The texts and stories were chosen and curated by playwrights from their respective countries — playwright and academician Leow Puay Tin worked on the material from Malaysia while Singaporean playwright Alfian Sa’at picked through his nation’s literature. While Malaysian director Jo Kukathas directed a cast of five in bringing it to life, director Ivan Heng (also the show’s artistic director) worked with some of Singapore’s best actors. 

The result is breathtaking, emotional and poignant­ — Another Country explores how we are different yet very much the same, putting into context some of our most celebrated stories, literature and texts that are alternately sung, read and acted out. 

In its showcase in Kuala Lumpur (the production goes to Singapore from June 25 to July 11) Another Country commences with the Malaysian team’s presentation of Singaporean texts. It begins with an excerpt from the Malay Annals (Sejarah Melayu) about the founding of Singapore — actors (Anne James, Ghafir Akbar, Alfred Loh, Sharifah Amani and Iedil Putra) in minimal yet descriptive costumes describe the swordfish attack, the banana trunk stems and the founding of Temasek. A screen with details run in the background, detailing each portion of the script along with translations where necessary. 

The Malaysian-directed Singaporean segment is lengthy and heavy but makes a rather interesting history lesson — it is the kind you wished you had in school, and would have likely have garnered much higher marks than conventional teaching methods for sure. 
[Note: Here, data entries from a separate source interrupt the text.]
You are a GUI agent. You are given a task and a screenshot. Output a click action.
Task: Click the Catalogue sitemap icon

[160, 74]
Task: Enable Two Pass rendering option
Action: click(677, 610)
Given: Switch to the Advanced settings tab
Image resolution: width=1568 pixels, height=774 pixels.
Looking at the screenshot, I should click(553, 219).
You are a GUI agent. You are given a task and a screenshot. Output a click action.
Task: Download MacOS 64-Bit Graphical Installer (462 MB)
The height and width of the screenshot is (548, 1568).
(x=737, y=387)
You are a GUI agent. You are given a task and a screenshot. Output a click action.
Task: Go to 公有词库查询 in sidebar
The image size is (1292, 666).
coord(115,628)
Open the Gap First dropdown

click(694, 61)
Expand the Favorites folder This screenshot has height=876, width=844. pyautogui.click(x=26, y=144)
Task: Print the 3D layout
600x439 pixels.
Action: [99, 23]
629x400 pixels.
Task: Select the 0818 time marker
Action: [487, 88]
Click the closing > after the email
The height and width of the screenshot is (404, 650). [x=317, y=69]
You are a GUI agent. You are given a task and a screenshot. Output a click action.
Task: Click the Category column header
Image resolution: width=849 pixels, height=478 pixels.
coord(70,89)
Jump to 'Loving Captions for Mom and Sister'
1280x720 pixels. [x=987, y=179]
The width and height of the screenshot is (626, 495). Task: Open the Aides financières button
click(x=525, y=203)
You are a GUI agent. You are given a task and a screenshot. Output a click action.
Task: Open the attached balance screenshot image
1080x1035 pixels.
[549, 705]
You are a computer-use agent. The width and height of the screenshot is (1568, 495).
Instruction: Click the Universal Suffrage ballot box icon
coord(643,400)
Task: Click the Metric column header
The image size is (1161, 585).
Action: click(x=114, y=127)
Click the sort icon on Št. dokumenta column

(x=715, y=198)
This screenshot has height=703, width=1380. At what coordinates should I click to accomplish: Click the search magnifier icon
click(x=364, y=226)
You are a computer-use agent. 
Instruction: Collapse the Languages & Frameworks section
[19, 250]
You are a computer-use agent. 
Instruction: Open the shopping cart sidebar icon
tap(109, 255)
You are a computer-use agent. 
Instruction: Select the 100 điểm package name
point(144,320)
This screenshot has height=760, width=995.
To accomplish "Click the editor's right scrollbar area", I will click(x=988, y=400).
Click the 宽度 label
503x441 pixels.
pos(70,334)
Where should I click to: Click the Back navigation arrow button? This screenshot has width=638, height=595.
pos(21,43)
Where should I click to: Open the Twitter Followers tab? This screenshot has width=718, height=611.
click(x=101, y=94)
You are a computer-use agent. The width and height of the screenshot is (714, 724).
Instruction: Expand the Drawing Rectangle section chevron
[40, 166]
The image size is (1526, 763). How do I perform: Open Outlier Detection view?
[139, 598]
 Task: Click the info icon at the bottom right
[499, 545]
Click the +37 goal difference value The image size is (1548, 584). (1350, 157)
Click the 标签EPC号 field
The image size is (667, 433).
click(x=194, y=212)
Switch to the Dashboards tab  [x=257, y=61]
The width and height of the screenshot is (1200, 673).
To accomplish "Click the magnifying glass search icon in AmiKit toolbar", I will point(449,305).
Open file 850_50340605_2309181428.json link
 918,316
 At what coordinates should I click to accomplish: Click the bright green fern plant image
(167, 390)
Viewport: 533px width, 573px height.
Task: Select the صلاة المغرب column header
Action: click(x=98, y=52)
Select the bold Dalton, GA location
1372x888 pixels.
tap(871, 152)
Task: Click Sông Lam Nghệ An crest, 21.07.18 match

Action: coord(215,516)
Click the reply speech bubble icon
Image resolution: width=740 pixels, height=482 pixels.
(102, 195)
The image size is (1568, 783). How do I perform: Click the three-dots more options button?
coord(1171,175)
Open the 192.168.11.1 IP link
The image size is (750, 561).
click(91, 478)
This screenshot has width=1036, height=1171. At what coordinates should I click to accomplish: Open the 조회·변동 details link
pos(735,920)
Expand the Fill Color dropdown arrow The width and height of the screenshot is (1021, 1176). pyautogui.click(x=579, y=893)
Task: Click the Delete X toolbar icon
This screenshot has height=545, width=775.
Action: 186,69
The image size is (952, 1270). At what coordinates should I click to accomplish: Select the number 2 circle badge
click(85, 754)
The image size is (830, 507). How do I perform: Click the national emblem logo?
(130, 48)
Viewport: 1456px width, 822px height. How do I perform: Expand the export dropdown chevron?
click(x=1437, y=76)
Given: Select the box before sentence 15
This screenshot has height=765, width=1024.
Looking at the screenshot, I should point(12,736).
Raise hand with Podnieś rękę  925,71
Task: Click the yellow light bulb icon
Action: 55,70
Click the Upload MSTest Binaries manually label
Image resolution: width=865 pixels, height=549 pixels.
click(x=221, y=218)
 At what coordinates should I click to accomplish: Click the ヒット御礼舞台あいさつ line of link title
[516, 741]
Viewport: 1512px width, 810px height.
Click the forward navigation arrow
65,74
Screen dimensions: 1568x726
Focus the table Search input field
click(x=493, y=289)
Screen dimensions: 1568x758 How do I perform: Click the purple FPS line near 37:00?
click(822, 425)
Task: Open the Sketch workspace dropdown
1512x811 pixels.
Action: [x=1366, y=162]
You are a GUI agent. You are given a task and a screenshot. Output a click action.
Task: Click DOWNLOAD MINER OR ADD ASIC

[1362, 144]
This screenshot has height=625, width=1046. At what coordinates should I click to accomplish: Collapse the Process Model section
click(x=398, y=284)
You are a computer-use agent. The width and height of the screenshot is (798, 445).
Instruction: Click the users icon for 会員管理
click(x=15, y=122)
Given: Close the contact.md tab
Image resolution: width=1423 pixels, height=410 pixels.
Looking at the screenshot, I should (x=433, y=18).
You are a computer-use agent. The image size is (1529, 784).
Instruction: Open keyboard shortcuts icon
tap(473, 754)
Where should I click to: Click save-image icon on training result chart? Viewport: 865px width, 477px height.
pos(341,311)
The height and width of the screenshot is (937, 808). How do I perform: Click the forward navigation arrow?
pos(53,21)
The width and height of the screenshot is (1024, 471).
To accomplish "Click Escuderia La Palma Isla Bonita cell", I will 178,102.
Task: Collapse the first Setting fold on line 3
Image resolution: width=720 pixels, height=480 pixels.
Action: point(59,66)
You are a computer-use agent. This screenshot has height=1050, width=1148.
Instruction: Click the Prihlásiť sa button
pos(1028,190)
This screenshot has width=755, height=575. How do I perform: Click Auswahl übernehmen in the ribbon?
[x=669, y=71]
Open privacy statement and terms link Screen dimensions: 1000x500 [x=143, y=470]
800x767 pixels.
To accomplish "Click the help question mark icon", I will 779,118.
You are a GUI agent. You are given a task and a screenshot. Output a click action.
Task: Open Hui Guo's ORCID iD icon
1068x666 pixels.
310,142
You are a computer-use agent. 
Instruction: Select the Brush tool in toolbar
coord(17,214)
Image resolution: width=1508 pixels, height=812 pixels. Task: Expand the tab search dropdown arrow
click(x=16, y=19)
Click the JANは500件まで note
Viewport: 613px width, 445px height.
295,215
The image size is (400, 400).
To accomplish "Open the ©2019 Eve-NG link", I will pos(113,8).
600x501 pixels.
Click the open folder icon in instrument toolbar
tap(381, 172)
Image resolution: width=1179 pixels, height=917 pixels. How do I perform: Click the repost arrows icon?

Outspoken by nature, Alfian’s chosen text was arranged methodically and sequentially and covered pertinent issues like the authenticity of hawker operators, exemptions on performing national service and even social commentary by Kassim Ahmad. An excerpt from Han Suyin’s book And the Rain My Drink was beautifully performed by James, truly an actress incapable of a bad day on stage.

The show is technically challenging for the cast, who go from story to story and character to character with remarkable ease, shedding each costume — metaphorical and otherwise — quickly and effortlessly. 

The Singaporean segment, presented after a short intermission, has the benefit of a warmed-up audience that are in better frame of mind to deal with the understandably heavy content of Another Country. A hefty 2 ½ hour show, this is not easy theatre by any means — although presented in an easy enough format, the content is deeply thought-provoking and intense. 

Heng and his team of actors (Sharda Harrison, Gani Karim, Janice Koh, Siti Khalijah Zainal and Lim Yu-Beng) give themselves one hour to perform as many stories as they can, the sequence of which is decided upon by the audience members each night. Heng, founder of Singaporean theatre company W!ILD RICE, saw fit to opt for a more bawdy and fun presentation style. A reminder, perhaps, that Malaysians can really be quite good at laughing at ourselves. But when tackling serious texts like Tunku Abdul Rahman’s thoughts just before the May 13 riots, the tone was very different — sombre, and foreboding.

Because of the nature of Leow’s curated text, the second half of the show was lighter and easier to absorb. The acting was flawless and beyond reproach — energetic, expressive and emotional, it was an absolute delight to watch. 

Both teams of actors were equally respectful of each other’s countries and histories, and that showed very clearly in the way the various stories were acted out. The texts were also curated intelligently and with a sensitive touch, highlighting some of the most beautiful and lyrical literature that exists between our two nations. 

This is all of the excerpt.